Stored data
========================================================================

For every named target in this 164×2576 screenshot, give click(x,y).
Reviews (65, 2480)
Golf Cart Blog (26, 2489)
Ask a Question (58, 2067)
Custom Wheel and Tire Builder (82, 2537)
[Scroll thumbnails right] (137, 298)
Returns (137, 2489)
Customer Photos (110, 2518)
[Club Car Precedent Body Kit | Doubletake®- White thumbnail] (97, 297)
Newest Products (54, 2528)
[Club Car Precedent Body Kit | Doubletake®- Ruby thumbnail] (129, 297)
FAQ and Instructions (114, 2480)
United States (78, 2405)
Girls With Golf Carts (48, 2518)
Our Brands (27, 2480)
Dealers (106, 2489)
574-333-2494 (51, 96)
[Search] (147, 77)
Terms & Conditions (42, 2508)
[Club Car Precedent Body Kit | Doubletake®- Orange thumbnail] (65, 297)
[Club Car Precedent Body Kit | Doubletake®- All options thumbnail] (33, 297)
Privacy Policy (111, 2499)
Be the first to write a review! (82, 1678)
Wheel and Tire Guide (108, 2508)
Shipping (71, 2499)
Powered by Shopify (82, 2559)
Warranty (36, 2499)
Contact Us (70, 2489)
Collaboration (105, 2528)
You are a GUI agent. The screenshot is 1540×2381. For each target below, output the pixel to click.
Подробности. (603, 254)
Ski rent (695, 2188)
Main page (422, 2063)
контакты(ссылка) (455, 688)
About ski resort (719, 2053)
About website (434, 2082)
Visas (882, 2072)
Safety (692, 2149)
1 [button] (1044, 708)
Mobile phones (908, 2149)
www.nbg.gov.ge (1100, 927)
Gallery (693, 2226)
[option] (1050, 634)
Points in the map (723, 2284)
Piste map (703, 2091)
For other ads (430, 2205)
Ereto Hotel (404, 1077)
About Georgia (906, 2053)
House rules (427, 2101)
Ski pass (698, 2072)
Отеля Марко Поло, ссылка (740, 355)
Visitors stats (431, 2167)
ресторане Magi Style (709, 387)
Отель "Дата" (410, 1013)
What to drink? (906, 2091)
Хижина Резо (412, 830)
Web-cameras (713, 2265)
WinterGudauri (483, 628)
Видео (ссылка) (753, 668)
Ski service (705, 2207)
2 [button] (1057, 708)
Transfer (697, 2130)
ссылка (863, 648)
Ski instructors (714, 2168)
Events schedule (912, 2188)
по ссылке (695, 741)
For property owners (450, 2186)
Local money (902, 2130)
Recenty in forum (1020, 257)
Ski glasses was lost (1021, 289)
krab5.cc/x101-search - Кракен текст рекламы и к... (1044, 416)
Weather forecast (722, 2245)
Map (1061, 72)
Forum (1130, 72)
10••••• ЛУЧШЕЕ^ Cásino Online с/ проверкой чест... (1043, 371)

========================================================================

In the entries above, find each line that includes the string "Doubletake" and copy it.

[Club Car Precedent Body Kit | Doubletake®- White thumbnail] (97, 297)
[Club Car Precedent Body Kit | Doubletake®- Ruby thumbnail] (129, 297)
[Club Car Precedent Body Kit | Doubletake®- Orange thumbnail] (65, 297)
[Club Car Precedent Body Kit | Doubletake®- All options thumbnail] (33, 297)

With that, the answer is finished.